Profiles and Interviews: Ernest Friend

(Ernest Friend, arms folded, behind bullhorn, was a leader of AFSCME Local 1834 and helped negotiate the unions’ first contract with the board of commissioners.)

Ernest Friend was one of the leaders of AFSCME Local 1834. Ray Metz, a retired AFSCME staff representative, recalled Friend and his fellow Local 1834 leaders, Hollie Atwood and Leo Rinker in negotiations with Garrett County Commission Attorney Jack Turney. “I liked and respected those guys,” said Metz. “They cared not just about themselves, but about the union. The roads workers made good choices in picking their leaders.”

“My father worked in small coal mines [before being hired on the roads]. One of the mines was in Kitzmiller He was on his knees all the time,” said Ernest Friend’s son, Gary Friend, a retired State Highway Department worker. “The strike was “about fairness. The guys felt they were being put down and their employers didn’t want them to get ahead,” said Gary Friend.

“My Dad was the kind of guy who would always help a neighbor butcher a hog or make hay. Dad walked the picket line every day during the strike. Dad would pick up work around the lake cleaning up a lot or putting a boat dock in,” said Gary Friend. “The strike was hard on my mother. Shortly after the strike, she got real sick. If it wasn’t for getting the union and having good insurance, we couldn’t have gotten good treatment for my Mom,” he said.

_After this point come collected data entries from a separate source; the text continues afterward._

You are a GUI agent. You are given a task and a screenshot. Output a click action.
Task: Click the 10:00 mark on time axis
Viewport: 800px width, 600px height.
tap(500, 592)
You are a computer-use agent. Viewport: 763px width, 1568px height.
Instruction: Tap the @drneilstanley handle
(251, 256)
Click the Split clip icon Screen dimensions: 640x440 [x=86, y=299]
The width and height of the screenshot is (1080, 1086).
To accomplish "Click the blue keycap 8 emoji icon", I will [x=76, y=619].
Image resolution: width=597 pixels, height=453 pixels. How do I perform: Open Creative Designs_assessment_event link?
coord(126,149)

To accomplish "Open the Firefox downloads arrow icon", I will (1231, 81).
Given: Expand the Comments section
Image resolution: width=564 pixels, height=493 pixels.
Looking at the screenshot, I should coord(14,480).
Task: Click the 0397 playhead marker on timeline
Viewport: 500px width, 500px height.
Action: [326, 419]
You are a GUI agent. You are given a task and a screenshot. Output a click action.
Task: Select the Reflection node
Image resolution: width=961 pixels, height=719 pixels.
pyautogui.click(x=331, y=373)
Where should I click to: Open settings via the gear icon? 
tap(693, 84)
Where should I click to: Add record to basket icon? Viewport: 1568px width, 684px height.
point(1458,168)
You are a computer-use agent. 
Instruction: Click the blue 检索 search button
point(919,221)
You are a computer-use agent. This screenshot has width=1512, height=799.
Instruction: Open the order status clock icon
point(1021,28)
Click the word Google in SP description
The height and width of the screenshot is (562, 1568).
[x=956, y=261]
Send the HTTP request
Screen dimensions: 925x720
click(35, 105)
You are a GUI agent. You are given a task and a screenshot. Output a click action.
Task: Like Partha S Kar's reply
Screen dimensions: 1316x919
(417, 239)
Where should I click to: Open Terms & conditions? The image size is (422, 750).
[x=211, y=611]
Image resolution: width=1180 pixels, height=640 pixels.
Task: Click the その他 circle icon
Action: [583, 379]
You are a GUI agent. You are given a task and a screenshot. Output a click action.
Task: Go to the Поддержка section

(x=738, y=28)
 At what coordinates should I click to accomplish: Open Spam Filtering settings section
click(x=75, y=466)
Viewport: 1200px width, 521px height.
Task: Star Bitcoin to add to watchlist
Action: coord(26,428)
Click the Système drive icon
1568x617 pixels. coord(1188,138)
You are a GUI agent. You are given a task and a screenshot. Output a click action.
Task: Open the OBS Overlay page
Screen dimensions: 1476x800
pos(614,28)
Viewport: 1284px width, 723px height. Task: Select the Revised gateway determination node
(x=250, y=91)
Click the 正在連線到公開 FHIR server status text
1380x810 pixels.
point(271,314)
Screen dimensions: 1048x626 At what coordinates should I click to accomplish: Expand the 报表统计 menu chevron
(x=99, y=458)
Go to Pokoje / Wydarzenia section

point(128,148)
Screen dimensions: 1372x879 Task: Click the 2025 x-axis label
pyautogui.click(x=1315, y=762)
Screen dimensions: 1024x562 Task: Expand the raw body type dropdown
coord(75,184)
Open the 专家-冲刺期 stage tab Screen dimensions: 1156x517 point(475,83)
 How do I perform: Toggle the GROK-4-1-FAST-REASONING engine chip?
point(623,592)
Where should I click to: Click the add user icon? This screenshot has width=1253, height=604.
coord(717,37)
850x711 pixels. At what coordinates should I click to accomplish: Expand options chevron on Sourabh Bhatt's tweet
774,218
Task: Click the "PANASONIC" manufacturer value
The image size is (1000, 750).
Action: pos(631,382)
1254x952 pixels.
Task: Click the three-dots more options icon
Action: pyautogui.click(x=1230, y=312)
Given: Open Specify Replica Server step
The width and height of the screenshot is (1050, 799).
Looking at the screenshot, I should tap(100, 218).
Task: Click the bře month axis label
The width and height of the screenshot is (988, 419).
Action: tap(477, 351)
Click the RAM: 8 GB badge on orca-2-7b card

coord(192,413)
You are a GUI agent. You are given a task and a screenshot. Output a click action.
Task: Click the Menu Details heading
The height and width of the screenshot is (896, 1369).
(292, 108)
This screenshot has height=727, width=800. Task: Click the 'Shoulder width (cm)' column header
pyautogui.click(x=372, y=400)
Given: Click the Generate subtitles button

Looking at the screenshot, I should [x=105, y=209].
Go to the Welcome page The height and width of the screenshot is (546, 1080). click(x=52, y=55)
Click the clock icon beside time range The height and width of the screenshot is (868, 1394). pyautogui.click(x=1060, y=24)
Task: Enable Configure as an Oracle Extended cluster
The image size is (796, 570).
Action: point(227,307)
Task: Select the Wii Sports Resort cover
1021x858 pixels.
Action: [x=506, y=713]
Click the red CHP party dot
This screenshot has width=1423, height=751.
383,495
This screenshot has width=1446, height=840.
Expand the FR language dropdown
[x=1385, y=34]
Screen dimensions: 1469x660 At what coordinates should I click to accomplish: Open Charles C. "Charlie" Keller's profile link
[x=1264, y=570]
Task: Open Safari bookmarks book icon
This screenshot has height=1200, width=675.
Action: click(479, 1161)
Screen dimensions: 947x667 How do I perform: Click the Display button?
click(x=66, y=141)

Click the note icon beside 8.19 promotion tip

“Before the strike, my Dad would get sent home if it was raining. I thought he was on vacation,” said Jeff Friend, Ernest’s son, a retired Garrett County roads supervisor, who previously served as president of Local 1834 in the early ‘80s.

“People used to have to leave the county to get a union job. The union in the roads department changed things. We were lepers. I made $3.45 an hour. I used to think with 20 hours of overtime I’d make $100. Now roads workers are making $27 an hour,” said Jeff Friend.